1. Terracotta tegels
Zoals de naam al doet vermoeden, zijn terracotta tegels gemaakt van gebakken klei. Ze komen vaker voor in de zuidelijke landen. Deze tegels zijn over het algemeen vrij zacht en gevoeliger voor slijtage en vlekken. Terracota tegels moet regelmatig behandeld worden met lijnolie of paraffine. De voordelen? Ze worden gewaardeerd om hun natuurlijke en rustieke uiterlijk en hun "warmte". Cementtegels, die nu weer in zijn, vallen onder dezelfde categorie: die van de keramische tegels.
2. Tegels van natuursteen
Natuursteen komt vaak voor in oude gebouwen maar zijn ook erg populair in moderne huizen. Veel steensoorten bieden specifieke kwaliteiten. Graniet, bijvoorbeeld, wordt gewaardeerd om zijn hardheid, terwijl ook marmer door de vele kleurschakeringen weer in opmars is. Ook populair in België is blauwe steen.

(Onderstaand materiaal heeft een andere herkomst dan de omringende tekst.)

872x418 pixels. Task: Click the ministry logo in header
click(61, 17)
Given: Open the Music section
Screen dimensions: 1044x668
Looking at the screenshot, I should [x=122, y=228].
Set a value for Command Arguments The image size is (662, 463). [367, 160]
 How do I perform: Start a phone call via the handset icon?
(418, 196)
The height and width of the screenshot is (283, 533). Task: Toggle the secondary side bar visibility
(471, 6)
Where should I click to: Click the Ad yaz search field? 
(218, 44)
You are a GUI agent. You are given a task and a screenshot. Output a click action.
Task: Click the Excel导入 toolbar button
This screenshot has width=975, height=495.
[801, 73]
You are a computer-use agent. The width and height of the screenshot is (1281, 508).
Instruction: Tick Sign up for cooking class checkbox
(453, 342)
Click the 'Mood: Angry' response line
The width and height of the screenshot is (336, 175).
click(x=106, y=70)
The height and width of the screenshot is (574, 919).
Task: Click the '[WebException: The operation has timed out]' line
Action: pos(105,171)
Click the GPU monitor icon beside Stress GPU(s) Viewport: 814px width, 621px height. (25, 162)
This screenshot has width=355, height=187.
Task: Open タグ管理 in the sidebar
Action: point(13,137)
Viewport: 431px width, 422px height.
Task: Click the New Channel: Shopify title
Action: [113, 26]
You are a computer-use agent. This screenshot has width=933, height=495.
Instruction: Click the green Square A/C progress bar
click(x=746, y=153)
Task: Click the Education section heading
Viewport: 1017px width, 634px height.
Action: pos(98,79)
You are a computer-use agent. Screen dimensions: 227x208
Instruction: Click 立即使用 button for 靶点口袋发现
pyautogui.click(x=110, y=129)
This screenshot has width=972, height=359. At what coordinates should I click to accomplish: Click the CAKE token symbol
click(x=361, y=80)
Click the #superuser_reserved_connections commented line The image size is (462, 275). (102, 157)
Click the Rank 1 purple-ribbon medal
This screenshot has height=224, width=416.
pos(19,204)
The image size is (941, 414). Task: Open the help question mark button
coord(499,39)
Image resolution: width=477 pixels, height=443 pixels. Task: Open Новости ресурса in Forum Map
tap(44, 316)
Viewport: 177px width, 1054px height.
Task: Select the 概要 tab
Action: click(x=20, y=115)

Natuursteen is over het algemeen duurder en tegels die ervan gemaakt zijn, zijn soms moeilijker (of duurder) te plaatsen vanwege het minder regelmatige aspect. Daarnaast moet ook rekening worden gehouden met het hoge gewicht (en de dikte), vooral als de tegels op de eerste verdieping worden gelegd.
3. Geglazuurde tegels
Dit type behoort tot de meest voorkomende tegelfamilie in onze moderne huizen en bevat verschillende subcategorieën die niet zo slijtgevoelig zijn. Daarnaast zijn keramische in trek vanwege hun onderhoudsgemak, hun betaalbare prijs, hun standaardisatie die de installatie vergemakkelijkt en de grote verscheidenheid aan kleuren en afwerkingen.